Return each entry unchanged.

• [Stored items]
--

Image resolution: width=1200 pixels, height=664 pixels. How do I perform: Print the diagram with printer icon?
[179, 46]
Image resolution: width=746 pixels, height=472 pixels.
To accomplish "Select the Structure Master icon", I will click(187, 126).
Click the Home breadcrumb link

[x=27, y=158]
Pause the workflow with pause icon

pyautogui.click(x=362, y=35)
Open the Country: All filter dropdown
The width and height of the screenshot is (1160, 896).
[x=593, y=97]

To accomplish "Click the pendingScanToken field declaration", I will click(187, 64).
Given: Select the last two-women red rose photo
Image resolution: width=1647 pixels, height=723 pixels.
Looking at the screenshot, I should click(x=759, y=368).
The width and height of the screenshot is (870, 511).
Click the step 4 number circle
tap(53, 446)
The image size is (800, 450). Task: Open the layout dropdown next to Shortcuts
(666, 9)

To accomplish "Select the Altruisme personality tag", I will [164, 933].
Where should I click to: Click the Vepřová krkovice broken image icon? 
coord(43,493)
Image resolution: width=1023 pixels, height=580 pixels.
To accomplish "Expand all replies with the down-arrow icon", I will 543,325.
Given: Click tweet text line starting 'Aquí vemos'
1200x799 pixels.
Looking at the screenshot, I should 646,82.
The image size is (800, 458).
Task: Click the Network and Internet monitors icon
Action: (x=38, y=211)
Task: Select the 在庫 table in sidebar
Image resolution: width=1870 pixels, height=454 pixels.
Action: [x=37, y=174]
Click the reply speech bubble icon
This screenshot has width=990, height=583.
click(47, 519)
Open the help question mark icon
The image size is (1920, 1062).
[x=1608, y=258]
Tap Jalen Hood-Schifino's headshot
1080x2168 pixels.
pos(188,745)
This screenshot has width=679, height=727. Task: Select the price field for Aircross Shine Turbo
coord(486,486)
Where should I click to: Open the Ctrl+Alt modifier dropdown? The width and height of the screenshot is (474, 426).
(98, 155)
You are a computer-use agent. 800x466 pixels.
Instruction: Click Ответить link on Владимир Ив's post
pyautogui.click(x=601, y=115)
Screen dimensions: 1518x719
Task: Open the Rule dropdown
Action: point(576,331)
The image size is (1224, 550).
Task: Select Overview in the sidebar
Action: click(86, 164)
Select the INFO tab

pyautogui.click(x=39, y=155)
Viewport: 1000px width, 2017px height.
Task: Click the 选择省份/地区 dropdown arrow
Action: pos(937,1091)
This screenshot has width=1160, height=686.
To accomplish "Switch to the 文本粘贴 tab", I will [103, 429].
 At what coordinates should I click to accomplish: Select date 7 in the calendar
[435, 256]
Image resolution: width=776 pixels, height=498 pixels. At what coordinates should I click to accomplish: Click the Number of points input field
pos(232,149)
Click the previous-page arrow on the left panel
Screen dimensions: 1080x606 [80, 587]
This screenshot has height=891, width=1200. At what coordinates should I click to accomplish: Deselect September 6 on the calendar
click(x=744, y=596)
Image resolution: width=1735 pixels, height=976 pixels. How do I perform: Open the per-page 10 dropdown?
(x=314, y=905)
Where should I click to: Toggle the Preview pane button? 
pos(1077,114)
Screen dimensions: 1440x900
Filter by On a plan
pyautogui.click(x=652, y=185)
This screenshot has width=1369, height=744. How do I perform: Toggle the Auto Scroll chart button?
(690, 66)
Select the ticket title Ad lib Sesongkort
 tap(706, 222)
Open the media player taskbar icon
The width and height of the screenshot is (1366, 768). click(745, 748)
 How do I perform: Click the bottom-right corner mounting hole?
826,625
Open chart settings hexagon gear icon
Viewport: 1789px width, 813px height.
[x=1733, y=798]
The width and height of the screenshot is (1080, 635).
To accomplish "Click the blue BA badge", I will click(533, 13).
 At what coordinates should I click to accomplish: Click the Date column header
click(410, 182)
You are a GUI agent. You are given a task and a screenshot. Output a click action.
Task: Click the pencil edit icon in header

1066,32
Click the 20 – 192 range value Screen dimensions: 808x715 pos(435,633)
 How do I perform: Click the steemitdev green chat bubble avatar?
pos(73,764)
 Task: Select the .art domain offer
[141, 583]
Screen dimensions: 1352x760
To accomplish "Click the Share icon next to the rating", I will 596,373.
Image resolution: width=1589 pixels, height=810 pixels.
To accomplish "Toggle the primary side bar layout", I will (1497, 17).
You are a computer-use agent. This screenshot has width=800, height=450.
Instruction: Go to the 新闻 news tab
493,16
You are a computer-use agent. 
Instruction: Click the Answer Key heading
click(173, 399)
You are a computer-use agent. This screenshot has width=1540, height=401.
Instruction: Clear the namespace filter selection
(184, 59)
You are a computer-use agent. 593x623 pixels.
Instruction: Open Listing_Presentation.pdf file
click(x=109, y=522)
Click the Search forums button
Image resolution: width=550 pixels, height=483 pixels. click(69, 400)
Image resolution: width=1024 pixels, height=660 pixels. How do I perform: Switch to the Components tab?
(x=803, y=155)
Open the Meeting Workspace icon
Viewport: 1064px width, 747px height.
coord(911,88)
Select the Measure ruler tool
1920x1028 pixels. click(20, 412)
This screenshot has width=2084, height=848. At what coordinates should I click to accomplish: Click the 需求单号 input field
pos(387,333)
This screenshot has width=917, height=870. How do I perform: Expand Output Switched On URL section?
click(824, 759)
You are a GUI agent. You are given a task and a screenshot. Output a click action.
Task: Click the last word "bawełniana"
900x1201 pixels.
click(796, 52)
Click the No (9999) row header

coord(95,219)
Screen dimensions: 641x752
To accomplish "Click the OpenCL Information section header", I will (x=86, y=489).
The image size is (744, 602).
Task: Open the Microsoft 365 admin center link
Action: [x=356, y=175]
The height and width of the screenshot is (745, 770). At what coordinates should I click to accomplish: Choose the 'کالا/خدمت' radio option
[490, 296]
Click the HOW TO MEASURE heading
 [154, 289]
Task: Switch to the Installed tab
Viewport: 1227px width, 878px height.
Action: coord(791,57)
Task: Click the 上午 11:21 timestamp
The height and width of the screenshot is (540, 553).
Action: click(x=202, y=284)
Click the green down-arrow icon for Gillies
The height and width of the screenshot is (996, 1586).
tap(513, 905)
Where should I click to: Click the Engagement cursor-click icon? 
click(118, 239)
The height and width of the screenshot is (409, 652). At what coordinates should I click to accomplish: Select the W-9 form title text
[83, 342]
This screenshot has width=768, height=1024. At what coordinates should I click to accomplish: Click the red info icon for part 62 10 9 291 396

--

• [Reply]
Image resolution: width=1200 pixels, height=664 pixels. How do I perform: Print the diagram with printer icon?
[179, 46]
Image resolution: width=746 pixels, height=472 pixels.
To accomplish "Select the Structure Master icon", I will click(187, 126).
Click the Home breadcrumb link

[x=27, y=158]
Pause the workflow with pause icon

pyautogui.click(x=362, y=35)
Open the Country: All filter dropdown
The width and height of the screenshot is (1160, 896).
[x=593, y=97]

To accomplish "Click the pendingScanToken field declaration", I will click(187, 64).
Given: Select the last two-women red rose photo
Image resolution: width=1647 pixels, height=723 pixels.
Looking at the screenshot, I should click(x=759, y=368).
The width and height of the screenshot is (870, 511).
Click the step 4 number circle
tap(53, 446)
The image size is (800, 450). Task: Open the layout dropdown next to Shortcuts
(666, 9)

To accomplish "Select the Altruisme personality tag", I will [164, 933].
Where should I click to: Click the Vepřová krkovice broken image icon? 
coord(43,493)
Image resolution: width=1023 pixels, height=580 pixels.
To accomplish "Expand all replies with the down-arrow icon", I will 543,325.
Given: Click tweet text line starting 'Aquí vemos'
1200x799 pixels.
Looking at the screenshot, I should 646,82.
The image size is (800, 458).
Task: Click the Network and Internet monitors icon
Action: (x=38, y=211)
Task: Select the 在庫 table in sidebar
Image resolution: width=1870 pixels, height=454 pixels.
Action: [x=37, y=174]
Click the reply speech bubble icon
This screenshot has width=990, height=583.
click(47, 519)
Open the help question mark icon
The image size is (1920, 1062).
[x=1608, y=258]
Tap Jalen Hood-Schifino's headshot
1080x2168 pixels.
pos(188,745)
This screenshot has width=679, height=727. Task: Select the price field for Aircross Shine Turbo
coord(486,486)
Where should I click to: Open the Ctrl+Alt modifier dropdown? The width and height of the screenshot is (474, 426).
(98, 155)
You are a computer-use agent. 800x466 pixels.
Instruction: Click Ответить link on Владимир Ив's post
pyautogui.click(x=601, y=115)
Screen dimensions: 1518x719
Task: Open the Rule dropdown
Action: point(576,331)
The image size is (1224, 550).
Task: Select Overview in the sidebar
Action: click(86, 164)
Select the INFO tab

pyautogui.click(x=39, y=155)
Viewport: 1000px width, 2017px height.
Task: Click the 选择省份/地区 dropdown arrow
Action: pos(937,1091)
This screenshot has width=1160, height=686.
To accomplish "Switch to the 文本粘贴 tab", I will [103, 429].
 At what coordinates should I click to accomplish: Select date 7 in the calendar
[435, 256]
Image resolution: width=776 pixels, height=498 pixels. At what coordinates should I click to accomplish: Click the Number of points input field
pos(232,149)
Click the previous-page arrow on the left panel
Screen dimensions: 1080x606 [80, 587]
This screenshot has height=891, width=1200. At what coordinates should I click to accomplish: Deselect September 6 on the calendar
click(x=744, y=596)
Image resolution: width=1735 pixels, height=976 pixels. How do I perform: Open the per-page 10 dropdown?
(x=314, y=905)
Where should I click to: Toggle the Preview pane button? 
pos(1077,114)
Screen dimensions: 1440x900
Filter by On a plan
pyautogui.click(x=652, y=185)
This screenshot has width=1369, height=744. How do I perform: Toggle the Auto Scroll chart button?
(690, 66)
Select the ticket title Ad lib Sesongkort
 tap(706, 222)
Open the media player taskbar icon
The width and height of the screenshot is (1366, 768). click(745, 748)
 How do I perform: Click the bottom-right corner mounting hole?
826,625
Open chart settings hexagon gear icon
Viewport: 1789px width, 813px height.
[x=1733, y=798]
The width and height of the screenshot is (1080, 635).
To accomplish "Click the blue BA badge", I will click(533, 13).
 At what coordinates should I click to accomplish: Click the Date column header
click(410, 182)
You are a GUI agent. You are given a task and a screenshot. Output a click action.
Task: Click the pencil edit icon in header

1066,32
Click the 20 – 192 range value Screen dimensions: 808x715 pos(435,633)
 How do I perform: Click the steemitdev green chat bubble avatar?
pos(73,764)
 Task: Select the .art domain offer
[141, 583]
Screen dimensions: 1352x760
To accomplish "Click the Share icon next to the rating", I will 596,373.
Image resolution: width=1589 pixels, height=810 pixels.
To accomplish "Toggle the primary side bar layout", I will (1497, 17).
You are a computer-use agent. This screenshot has width=800, height=450.
Instruction: Go to the 新闻 news tab
493,16
You are a computer-use agent. 
Instruction: Click the Answer Key heading
click(173, 399)
You are a computer-use agent. This screenshot has width=1540, height=401.
Instruction: Clear the namespace filter selection
(184, 59)
You are a computer-use agent. 593x623 pixels.
Instruction: Open Listing_Presentation.pdf file
click(x=109, y=522)
Click the Search forums button
Image resolution: width=550 pixels, height=483 pixels. click(69, 400)
Image resolution: width=1024 pixels, height=660 pixels. How do I perform: Switch to the Components tab?
(x=803, y=155)
Open the Meeting Workspace icon
Viewport: 1064px width, 747px height.
coord(911,88)
Select the Measure ruler tool
1920x1028 pixels. click(20, 412)
This screenshot has width=2084, height=848. At what coordinates should I click to accomplish: Click the 需求单号 input field
pos(387,333)
This screenshot has width=917, height=870. How do I perform: Expand Output Switched On URL section?
click(824, 759)
You are a GUI agent. You are given a task and a screenshot. Output a click action.
Task: Click the last word "bawełniana"
900x1201 pixels.
click(796, 52)
Click the No (9999) row header

coord(95,219)
Screen dimensions: 641x752
To accomplish "Click the OpenCL Information section header", I will (x=86, y=489).
The image size is (744, 602).
Task: Open the Microsoft 365 admin center link
Action: [x=356, y=175]
The height and width of the screenshot is (745, 770). At what coordinates should I click to accomplish: Choose the 'کالا/خدمت' radio option
[490, 296]
Click the HOW TO MEASURE heading
 [154, 289]
Task: Switch to the Installed tab
Viewport: 1227px width, 878px height.
Action: coord(791,57)
Task: Click the 上午 11:21 timestamp
The height and width of the screenshot is (540, 553).
Action: click(x=202, y=284)
Click the green down-arrow icon for Gillies
The height and width of the screenshot is (996, 1586).
tap(513, 905)
Where should I click to: Click the Engagement cursor-click icon? 
click(118, 239)
The height and width of the screenshot is (409, 652). At what coordinates should I click to accomplish: Select the W-9 form title text
[83, 342]
This screenshot has width=768, height=1024. At what coordinates should I click to accomplish: Click the red info icon for part 62 10 9 291 396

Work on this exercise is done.